News Article flexible hybrid work IWG MIPIM office report
by Property Forum | Report

IWG Founder and CEO Mark Dixon shared his vision for making work more local, locking in benefits for people, profits and the planet.

“Things that we’ve all become used to are changing,” according to Lord Gerry Grimstone, Minister of State for Investment at the UK’s Department for International Trade. Speaking at MIPIM September Edition alongside IWG Founder and CEO Mark Dixon, he explained that businesses and individuals have suffered what he called “the COVID-19 storm”, and were also experiencing an “environmental storm, driven by climate change”. Combined, he said, these have caused “one of the largest economic shocks the world has ever had”.

As a result, Lord Grimstone explained, countries around the globe are “going to have to get their finances in order”, with the real estate sector facing “some of the most interesting questions”.

Post-pandemic change

Among these is how office space will be used in the future – as well as the role of city centres in the economy of tomorrow and the importance of technology in “levelling up” opportunities.

As more and more businesses adopt hybrid ways of working in the wake of the pandemic, the role of large city-centre offices is changing. Firms such as JP Morgan Chase, Lloyds Banking Group and BP have already stated their intention to downsize space.

Elsewhere, organisations including NTT and Standard Chartered have signed partnerships with IWG to provide their staff with access to workplaces closer to home. Deals such as these have added two million new users to IWG’s global network of flexible workspaces since the start of 2021.

“The pandemic has fundamentally changed how people view work, and in particular where they work,” said Dixon. There is now “huge interest in new ways of working,” he explained, with business leaders around the world discussing “how to use real estate in different ways”.

“Overall,” Dixon argued, “lots of people want to work in a new way – they want to work in a hybrid way, and they don’t want to be forced to commute long distances.” This is borne out by a report from the Office for National Statistics, which found that 85% of people who worked from home during the pandemic would prefer to work in a hybrid fashion from now on.

Not just WFH

Long periods of lockdown have proved remote working is possible, and it’s clear that – for many (ex) commuters – there is no going back. “Demand from people is one of the fundamental drivers for the hybrid approach,” Dixon told MIPIM. “It’s what companies and HR departments are hearing repeatedly. Workers are demanding change.”

He was quick to point out, however, that the desired shift isn’t simply about being able to work from home. There will always be a role for the corporate HQ, which will provide space and facilities for colleagues to connect and collaborate with one another. Meanwhile, Dixon said, “people want to work locally” – but preferably from professional, well-equipped spaces where they can concentrate, away from domestic distractions.

Local offices and the 15-minute city

Picking up Lord Grimstone’s point on “levelling up”, Dixon was keen to point out that, in the UK, this should go a great deal further than just delivering work to cities outside London.

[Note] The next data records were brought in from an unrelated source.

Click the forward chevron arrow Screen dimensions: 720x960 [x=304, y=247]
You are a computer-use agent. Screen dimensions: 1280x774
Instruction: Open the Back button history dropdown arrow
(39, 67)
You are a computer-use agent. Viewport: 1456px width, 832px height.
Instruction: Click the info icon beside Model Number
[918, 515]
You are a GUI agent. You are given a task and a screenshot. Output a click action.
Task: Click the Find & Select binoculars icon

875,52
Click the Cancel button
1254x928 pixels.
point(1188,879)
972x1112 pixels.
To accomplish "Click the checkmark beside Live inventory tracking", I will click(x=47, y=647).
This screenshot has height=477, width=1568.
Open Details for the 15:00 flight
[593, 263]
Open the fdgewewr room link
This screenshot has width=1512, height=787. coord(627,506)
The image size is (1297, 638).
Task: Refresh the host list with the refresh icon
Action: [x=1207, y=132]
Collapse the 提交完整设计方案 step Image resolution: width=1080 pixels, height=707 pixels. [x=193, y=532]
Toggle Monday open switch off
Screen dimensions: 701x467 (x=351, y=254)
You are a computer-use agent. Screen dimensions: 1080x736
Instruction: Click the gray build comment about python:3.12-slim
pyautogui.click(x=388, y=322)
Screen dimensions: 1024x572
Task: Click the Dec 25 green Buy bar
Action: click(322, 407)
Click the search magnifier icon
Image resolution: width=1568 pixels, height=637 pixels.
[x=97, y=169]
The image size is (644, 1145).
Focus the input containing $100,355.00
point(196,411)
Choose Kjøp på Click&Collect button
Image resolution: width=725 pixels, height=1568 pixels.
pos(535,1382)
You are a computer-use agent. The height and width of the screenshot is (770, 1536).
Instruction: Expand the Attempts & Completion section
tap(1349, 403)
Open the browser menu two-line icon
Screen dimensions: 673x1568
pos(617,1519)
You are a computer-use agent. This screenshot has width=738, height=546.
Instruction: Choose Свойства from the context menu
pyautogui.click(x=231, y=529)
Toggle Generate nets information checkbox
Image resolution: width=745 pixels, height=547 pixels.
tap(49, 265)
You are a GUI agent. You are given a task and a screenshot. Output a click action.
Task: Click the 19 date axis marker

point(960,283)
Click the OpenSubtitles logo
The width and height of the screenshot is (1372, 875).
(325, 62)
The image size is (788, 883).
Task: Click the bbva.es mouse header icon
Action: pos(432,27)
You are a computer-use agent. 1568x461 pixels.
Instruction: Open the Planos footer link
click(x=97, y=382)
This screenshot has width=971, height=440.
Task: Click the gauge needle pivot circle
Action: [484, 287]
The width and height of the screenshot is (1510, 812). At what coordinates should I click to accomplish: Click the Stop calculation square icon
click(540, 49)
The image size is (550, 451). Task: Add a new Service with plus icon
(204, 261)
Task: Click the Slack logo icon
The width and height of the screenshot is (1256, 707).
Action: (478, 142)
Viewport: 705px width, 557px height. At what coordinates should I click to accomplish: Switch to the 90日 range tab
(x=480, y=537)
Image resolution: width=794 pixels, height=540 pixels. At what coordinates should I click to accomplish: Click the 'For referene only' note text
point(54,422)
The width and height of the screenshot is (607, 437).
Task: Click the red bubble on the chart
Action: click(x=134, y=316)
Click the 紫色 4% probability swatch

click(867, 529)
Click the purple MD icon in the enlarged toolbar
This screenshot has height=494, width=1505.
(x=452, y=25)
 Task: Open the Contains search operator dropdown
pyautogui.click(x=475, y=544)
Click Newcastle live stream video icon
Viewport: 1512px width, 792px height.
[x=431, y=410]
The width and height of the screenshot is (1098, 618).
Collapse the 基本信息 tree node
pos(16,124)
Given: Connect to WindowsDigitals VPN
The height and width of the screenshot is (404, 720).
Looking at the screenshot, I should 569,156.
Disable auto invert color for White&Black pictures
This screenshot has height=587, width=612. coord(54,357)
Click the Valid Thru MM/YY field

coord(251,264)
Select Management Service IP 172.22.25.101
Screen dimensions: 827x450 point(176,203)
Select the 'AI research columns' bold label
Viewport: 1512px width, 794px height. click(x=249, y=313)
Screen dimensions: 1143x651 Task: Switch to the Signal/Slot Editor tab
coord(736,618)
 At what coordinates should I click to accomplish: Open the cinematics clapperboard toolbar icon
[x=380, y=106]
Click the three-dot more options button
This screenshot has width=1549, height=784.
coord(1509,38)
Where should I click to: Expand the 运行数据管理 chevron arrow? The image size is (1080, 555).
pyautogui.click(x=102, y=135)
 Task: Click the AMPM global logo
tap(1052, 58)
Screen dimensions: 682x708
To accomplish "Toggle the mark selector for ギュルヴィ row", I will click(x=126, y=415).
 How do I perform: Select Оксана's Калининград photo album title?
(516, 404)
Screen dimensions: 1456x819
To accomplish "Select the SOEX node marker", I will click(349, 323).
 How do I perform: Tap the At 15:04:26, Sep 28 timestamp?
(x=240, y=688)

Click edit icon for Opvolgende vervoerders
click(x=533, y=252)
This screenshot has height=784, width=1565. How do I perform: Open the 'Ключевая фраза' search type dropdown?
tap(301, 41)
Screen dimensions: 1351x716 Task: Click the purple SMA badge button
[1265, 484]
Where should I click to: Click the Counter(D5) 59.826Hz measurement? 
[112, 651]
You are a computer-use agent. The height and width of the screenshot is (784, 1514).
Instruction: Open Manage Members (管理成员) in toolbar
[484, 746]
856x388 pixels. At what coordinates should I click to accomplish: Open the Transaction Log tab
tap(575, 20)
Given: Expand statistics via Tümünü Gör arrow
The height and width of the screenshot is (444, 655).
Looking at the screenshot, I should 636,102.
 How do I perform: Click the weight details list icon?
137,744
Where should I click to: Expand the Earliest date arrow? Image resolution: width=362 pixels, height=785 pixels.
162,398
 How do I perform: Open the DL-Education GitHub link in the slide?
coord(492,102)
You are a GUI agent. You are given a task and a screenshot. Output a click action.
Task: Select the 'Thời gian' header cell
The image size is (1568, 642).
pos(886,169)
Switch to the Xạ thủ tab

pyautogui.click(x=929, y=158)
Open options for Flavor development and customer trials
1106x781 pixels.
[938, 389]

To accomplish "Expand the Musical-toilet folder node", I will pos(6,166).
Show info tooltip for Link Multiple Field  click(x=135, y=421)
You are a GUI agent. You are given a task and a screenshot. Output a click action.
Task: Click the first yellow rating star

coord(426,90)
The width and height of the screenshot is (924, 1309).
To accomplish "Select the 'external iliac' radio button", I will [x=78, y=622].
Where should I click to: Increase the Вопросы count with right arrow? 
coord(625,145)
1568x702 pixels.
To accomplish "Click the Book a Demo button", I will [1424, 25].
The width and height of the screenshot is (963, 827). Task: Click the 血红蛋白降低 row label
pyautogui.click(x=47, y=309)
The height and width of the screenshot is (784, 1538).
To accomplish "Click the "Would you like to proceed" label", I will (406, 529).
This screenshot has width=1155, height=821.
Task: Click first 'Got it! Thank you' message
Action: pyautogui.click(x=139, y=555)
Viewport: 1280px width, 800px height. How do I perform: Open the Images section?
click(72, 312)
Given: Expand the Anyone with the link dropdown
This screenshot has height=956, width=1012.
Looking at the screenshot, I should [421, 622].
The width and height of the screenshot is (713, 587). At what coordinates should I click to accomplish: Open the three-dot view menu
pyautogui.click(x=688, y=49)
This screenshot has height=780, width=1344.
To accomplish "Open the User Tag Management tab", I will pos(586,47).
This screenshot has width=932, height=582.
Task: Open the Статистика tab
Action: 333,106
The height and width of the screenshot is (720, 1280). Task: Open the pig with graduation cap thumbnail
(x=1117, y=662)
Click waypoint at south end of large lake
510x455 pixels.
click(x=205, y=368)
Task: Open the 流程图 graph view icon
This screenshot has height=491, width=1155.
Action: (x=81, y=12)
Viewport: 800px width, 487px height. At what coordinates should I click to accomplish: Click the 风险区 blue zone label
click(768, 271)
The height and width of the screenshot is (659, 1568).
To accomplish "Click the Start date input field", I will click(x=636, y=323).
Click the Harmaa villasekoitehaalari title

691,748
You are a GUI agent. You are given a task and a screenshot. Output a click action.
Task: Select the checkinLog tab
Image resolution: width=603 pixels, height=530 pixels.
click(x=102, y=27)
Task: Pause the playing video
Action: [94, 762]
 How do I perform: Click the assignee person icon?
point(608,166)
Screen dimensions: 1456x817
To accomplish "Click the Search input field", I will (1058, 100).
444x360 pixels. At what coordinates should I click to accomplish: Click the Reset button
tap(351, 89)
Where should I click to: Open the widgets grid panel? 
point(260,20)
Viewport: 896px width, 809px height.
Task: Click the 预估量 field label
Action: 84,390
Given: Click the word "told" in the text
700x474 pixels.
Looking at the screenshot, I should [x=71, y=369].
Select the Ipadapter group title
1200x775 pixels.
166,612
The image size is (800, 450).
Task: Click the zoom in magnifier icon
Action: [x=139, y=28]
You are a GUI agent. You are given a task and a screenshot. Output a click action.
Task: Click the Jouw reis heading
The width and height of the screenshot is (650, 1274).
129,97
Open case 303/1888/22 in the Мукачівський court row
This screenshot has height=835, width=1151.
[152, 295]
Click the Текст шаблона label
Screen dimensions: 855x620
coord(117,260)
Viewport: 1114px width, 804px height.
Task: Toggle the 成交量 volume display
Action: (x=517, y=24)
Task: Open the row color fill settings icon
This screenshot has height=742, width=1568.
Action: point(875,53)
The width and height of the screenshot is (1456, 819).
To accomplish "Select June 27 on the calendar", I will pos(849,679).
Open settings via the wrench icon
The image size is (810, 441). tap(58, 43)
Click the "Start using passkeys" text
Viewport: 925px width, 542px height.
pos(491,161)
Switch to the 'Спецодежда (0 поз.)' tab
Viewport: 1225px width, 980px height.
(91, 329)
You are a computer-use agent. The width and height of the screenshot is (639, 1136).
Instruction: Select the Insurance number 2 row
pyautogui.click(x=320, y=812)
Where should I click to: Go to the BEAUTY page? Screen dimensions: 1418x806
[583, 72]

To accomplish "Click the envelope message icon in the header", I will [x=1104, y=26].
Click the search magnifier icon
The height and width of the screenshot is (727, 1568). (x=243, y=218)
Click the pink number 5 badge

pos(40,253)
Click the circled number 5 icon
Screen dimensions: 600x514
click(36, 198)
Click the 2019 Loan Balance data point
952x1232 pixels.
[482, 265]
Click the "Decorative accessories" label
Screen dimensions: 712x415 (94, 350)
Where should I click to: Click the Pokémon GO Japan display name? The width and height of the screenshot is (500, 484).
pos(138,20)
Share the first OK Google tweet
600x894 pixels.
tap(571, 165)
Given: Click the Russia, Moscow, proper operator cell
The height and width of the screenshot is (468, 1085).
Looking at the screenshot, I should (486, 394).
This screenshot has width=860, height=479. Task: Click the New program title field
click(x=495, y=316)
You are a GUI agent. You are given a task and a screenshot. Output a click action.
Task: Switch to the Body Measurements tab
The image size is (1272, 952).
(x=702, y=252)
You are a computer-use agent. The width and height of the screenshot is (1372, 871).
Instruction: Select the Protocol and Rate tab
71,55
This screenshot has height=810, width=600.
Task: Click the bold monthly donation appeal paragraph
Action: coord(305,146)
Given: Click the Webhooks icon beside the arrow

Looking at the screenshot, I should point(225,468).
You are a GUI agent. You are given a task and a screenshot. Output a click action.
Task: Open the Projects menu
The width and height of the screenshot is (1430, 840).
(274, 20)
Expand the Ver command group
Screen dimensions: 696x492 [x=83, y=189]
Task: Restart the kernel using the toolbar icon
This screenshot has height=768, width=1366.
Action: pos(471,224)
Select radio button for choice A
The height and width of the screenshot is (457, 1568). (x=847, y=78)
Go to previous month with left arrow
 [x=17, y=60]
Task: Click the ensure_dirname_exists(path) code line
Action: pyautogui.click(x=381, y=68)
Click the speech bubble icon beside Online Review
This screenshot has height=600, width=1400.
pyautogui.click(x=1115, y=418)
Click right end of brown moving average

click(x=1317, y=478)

“Work in the future will be happening almost everywhere,” he explained – so the future is about “providing local workplaces for people to access throughout the country”.  Planning rules need to be reconsidered so that companies are able to build local workspaces, Dixon argued, and the government must prioritise “full digital access for the entire population”.

The 15-minute city concept will become more important to regional and city planning around the world, Dixon said, pointing out that it is already being realised successfully in France. Originated by Professor Carlos Moreno of the Sorbonne, the ideal espouses the creation of neighbourhoods where everything residents need to live, work and play can be accessed within 15 minutes on foot or by bike.

In the future, Dixon argued, ensuring that there are local places for people to work will become as important as making sure they have access to “a local school, a local post office or whatever other amenities are required within that community”.

In agreement with Dixon, Lord Grimstone said: “Some of the trends that COVID-19 has accelerated aren’t going to go away – and while governments might take a while to catch up, they will get there eventually.”

When asked whether IWG was already making moves to offer flexible workspace in locations outside central business districts, Dixon said: “Yes. If we take the UK as an example, more than two-thirds of our locations are not in London. We’re also working on new construction of fully carbon neutral buildings, aiming to put workspaces into small towns close to where people live.”

ESG agendas

This determination to build new flexible workspace locations sustainably chimes with Lord Grimstone’s view that the environment is a key issue for investors and businesses alike, post-pandemic.

“Hybrid working is driven by concerns about ESG, sustainability and the planet, as well as by employees,” Dixon told MIPIM. “The health of the planet, once COVID-19 moves aside, will become one of the biggest drivers to change in the future – and commuting and underused office buildings are huge polluters.”

Perks for profit

Last but not least, Dixon said, “Profit is also very important. If companies embrace hybrid working, they will save 50% of their fixed costs of providing support to people, based on our data.”

He also pointed to research by Harvard and Stanford University that showed hybrid workers could save an organisation as much as $11,000 a year.

While the benefits of pivoting to a hybrid model are clear, Dixon said, many companies feel they need help with making it work on the ground. This is support that IWG, with its 30 years’ experience in the flexible workspace industry, is ideally placed to provide.